Ginette Mathiot est surtout connue pour ses excellents livres de cuisine d'une véritable fiabilité et qui en sont à leur n ème réédition. Elle est moins connue, et je le regrette, pour les batailles non couronnées de succès quand, inspectrice générale de l'enseignement ménager, elle voulut étendre cet enseignement aux garçons. Heureusement que ma mère y a pourvu pour ce qui me concerne. Ce qui fait penser à haute voix à mes amies les plus proches et les plus intimes qu'elles regrettent beaucoup que je ne sois plus sur le marché.


Mais de Ginette Mathiot, il n'est pas question, même par allusion. Cette comédie qui se veut légère tombe dans toutes les facilités et tous les poncifs du genre. L'essentiel est à peine effleuré et encore, à condition de dresser l'oreille et de lire entre les lignes.
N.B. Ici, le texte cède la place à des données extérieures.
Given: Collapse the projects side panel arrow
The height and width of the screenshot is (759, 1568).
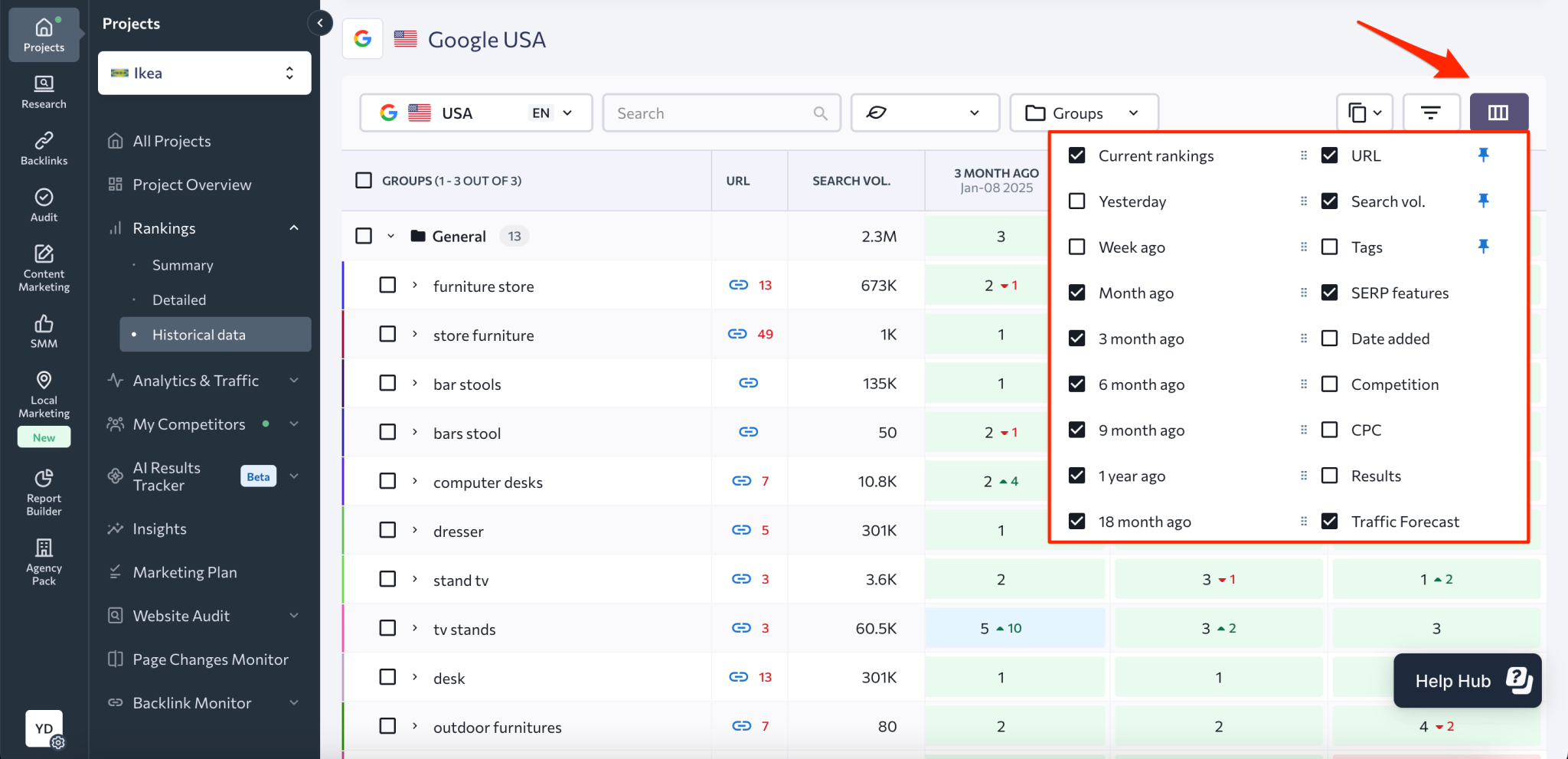Looking at the screenshot, I should pos(320,23).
Je n'ai pas aimé "La bonne épouse ". Le sujet méritait mieux et beaucoup plus et on se demande ce que Juliette Binoche est allée faire dans cette galère.


" L'économie domestique doit prémunir les jeunes contre l'emprise d'une publicité envahissante qui ne saurait être considérée comme ayant une quelconque mission éducative." 1963, Jean Capelle, directeur des programmes scolaires.


" L'éducation ménagère est le symbole d'un monde social où les femmes sont clairement inférieures aux hommes, vouées à la gestion intérieure, laissant au sexe fort la gestion de la chose publique." Rebecca Rogers, universitaire et historienne.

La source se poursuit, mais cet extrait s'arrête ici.